J: Don’t cut corners. Go through all the proper processes including completely finishing your book, professional editing, professional design, and stay dedicated. There will be times where you get blocked, so move onto another section or even a new story. But don’t ever give up. If the story isn’t working how you want, don’t be afraid to scrap it and start over–or . . . continue to see where it will lead you.
Do you have future projects or plans regarding bookish stuffs? If ever, can you give me one?
J: I’m finishing up the final book in The Enertia Trials and also trying to hone and write a historical fiction based on my ancestor: Susannah Martin. I’d be happy to share Beta versions of ARC copies of all of them.
Do you do lots of research for your book?
J: There’s a writing meme that’s been going around the internet based on The Avengers. One of the characters asks “When did you become an expert in mononuclear astrophysics?” and Tony Stark replies, “Last night.” That’s about what it’s like to be a writer. Either you do the research, or your readers won’t believe it. Some things you can fake, or even make up (hello, I write about the future, so to write about technology that’s not invented yet makes it a little easier. Because if someone asks, “Wait, how would that work?” my answer is always, “I don’t know. It’s not invented yet.”) 🙂
What’s the hardest thing about writing?
J: Most writers usually have about 50 billion voices and stories in their head at the same time. Trying to organize all of that and vomit it into words on a page so people can understand it can be daunting and overwhelming.

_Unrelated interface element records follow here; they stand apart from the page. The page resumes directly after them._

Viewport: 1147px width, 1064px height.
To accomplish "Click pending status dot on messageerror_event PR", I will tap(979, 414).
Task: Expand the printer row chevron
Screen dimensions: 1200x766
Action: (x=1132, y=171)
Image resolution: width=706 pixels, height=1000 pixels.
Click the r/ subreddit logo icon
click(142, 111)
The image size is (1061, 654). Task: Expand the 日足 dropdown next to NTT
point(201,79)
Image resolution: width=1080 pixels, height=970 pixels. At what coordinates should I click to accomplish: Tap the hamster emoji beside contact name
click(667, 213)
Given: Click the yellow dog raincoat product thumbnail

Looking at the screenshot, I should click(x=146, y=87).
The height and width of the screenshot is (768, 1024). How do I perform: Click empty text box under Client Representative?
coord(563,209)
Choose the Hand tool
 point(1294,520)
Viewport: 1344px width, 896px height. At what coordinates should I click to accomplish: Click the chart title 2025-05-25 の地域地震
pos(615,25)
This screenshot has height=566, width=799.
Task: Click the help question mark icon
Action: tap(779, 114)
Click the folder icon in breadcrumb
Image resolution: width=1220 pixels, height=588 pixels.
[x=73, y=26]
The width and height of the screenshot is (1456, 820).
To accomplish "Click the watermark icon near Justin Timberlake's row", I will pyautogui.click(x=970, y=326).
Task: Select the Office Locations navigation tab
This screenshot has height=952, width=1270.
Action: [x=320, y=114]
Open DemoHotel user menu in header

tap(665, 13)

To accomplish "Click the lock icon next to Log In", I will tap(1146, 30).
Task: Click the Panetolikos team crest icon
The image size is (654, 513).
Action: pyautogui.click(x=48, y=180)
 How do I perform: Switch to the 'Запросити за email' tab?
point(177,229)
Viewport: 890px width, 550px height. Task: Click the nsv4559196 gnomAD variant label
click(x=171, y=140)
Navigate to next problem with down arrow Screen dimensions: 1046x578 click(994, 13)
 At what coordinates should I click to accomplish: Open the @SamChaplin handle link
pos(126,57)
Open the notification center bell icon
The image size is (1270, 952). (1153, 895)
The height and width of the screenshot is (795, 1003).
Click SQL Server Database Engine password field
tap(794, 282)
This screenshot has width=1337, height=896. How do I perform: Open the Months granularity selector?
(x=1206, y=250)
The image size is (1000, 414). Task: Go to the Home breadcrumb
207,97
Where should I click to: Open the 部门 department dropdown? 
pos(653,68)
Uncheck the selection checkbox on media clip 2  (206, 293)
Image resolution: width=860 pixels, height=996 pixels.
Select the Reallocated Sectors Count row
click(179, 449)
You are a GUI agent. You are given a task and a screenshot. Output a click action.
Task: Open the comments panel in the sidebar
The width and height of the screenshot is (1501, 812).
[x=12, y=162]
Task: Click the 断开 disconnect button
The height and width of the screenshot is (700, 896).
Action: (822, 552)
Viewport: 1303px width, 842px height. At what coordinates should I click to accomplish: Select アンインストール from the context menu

What’s the easiest thing about writing?
J: Very little of it is easy. I’ll be honest. But there are those moments, where you have a specific scene, or a specific conversation in your head and in that moment . . . everything just falls together. You’re typing or writing so fast because you know exactly how it’s all supposed to fit together. Those are the best moments.
What can you say about @abookwithbea’s blog?
J: I think what you’ve got set up is ideal:) not only are you engaging with authors and readers simultaneously, but you promote the author’s work as well and show your own passion for reading!
Do you aim for the same word counts every time you write?
J: Relatively. But it depends on how much of the story needs to be told. Each book is unique.
If you already have published a book, how does it take to get your books published?
J: It’s definitely difficult both in time, money, and in effort. But the good news is that the more you do it, the simpler is seems to come together because you learn the ropes. There are always ways to be frugal in the way you spend your time, effort, and money to publish however. In fact, it’s been said that a smart man learns from his own mistakes. A wise man learns from the mistakes of others. So, you learn to ask questions, you learn to take advise before you stumble through the maze without a guide.
Is your book somewhat related to what you went through in life?
J: Yes. And no. Essentially, each one of my characters seems to represent a part of my personality and who I am. I see my own determination and uncertainty in Reggie. I see my rare low moments in Nate. I see my sense of humor in Roy (book 2!), and my passion in Ransley. I even see some of my flaws in the antagonists. It seems to be that writing is just an extension of yourself. No matter how fictional it may be.
How did writing this book changed you as a person and your life?
J: It’s made me more aware of my feelings and how I handle them. Externally, its helped me to see what I’m capable of doing and has really boosted my confidence in ways. The more you learn, the more you see yourself for who you really are.